Herbs, biennial, rarely annual or perennial, multi-stemmed from base, hirtellous and glandular-hairy. Stems erect, much-branched, bearing basal rosettes. Leaves alternate, ascending, sessile; blade pea green, not glaucous, elliptic-oblong to linear, semiterete with flattened adaxial face, 3-8 × 1.4-1.9 mm, base short-spurred, not scarious, apex obtuse. Flowering shoots erect, simple or branched from base, 2-10 cm; leaf blades elliptic-oblong to linear, base short-spurred; offsets not formed. Inflorescences dense to congested corymbs, 3-10-flowered, 2-3-branched; branches not recurved, not forked; bracts similar to leaves, smaller. Pedicels 3-8 mm. Flowers 5-merous; sepals erect, distinct, green speckled with red or dark purple, lanceolate or ovate-elliptic, equal, 2-4 × 1-1.5 mm, apex obtuse, (glandular-hairy); petals stellately spreading, distinct, pink-red with darker midvein area abaxially, elliptic-ovate, not carinate basally, 3-4.5 mm, apex acute, (rarely glandular-hairy); filaments white; anthers red; nectar scales red, reniform or subquadrate. Carpels erect in fruit, distinct, bright yellowish green turning dark wine-red. 2n = 30.

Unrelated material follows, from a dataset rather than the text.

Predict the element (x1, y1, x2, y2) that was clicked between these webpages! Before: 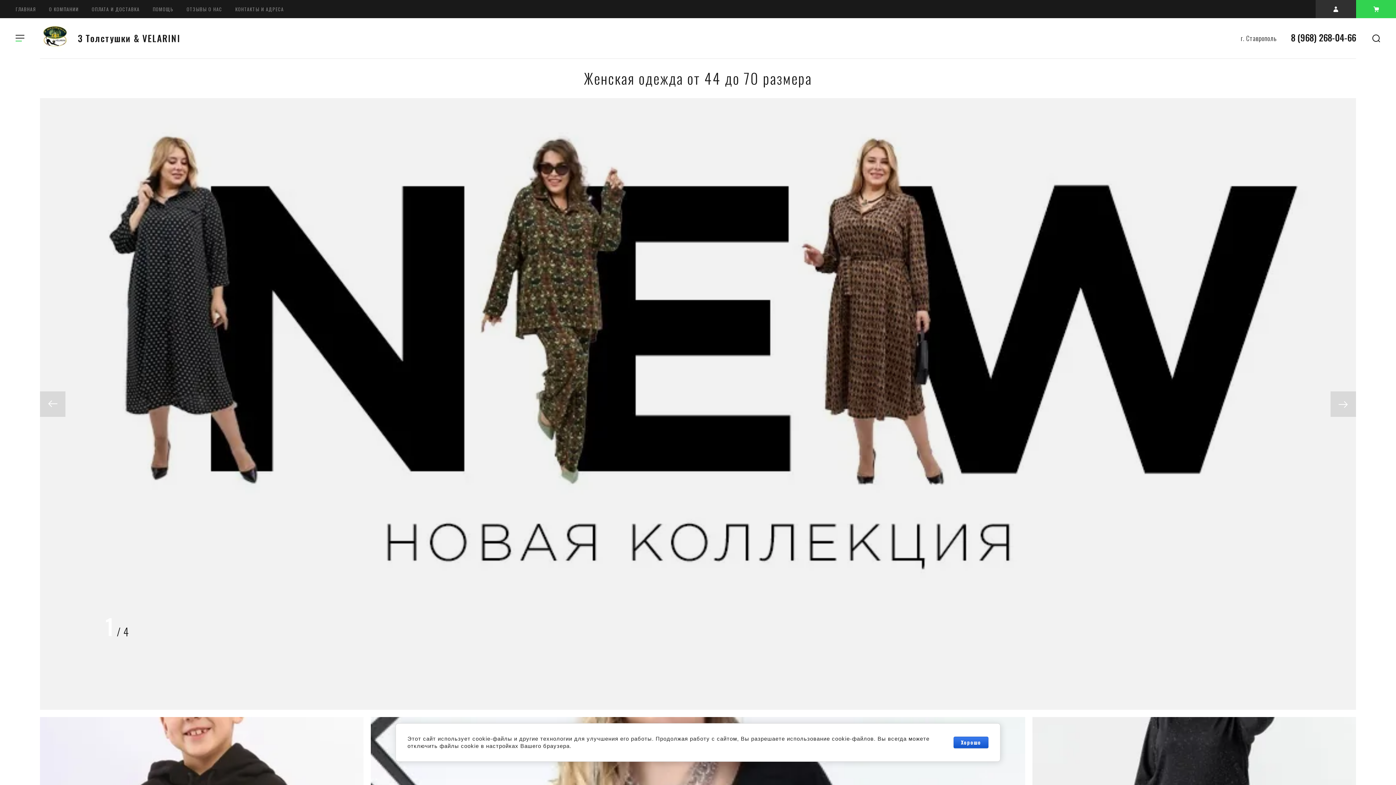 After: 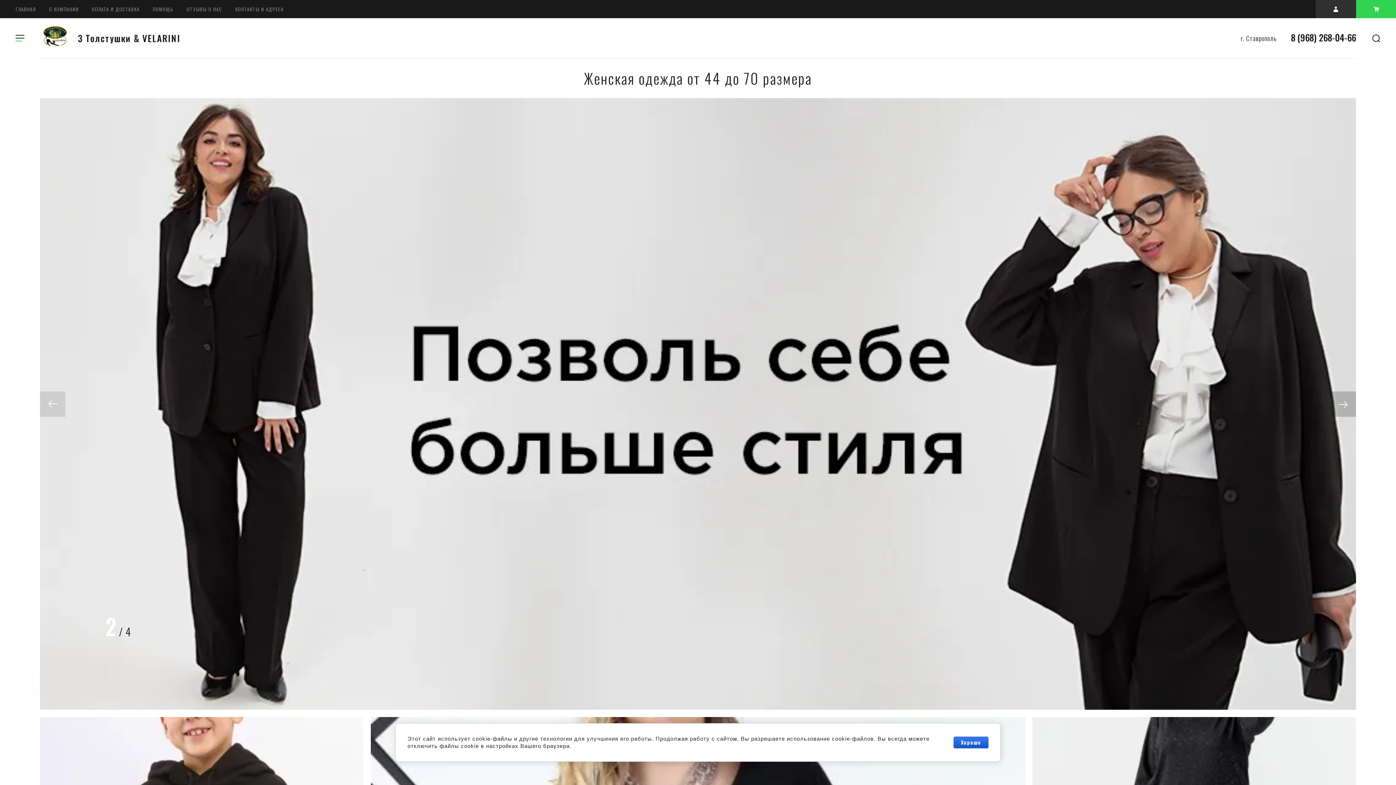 Action: label: Next bbox: (1330, 391, 1356, 416)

Flowering summer. Wet places and seepages, streamsides, south-facing slopes; 0-1400(-3000) m; Greenland; Nfld. and Labr. (Labr.), Que.; Europe; n Africa; Atlantic Islands (Iceland).
Sedum villosum, a calcifuge, is native in western, central, and northern Europe (Iceland to Lithuania and Poland) and is disjunct in eastern Canada (islands of the Gulf of Saint Lawrence) and Greenland. R. T. Clausen (1975) suggested that it might have arrived in the Gulf of Saint Lawrence as seeds in floating pieces of ice from the shores of Greenland or Iceland.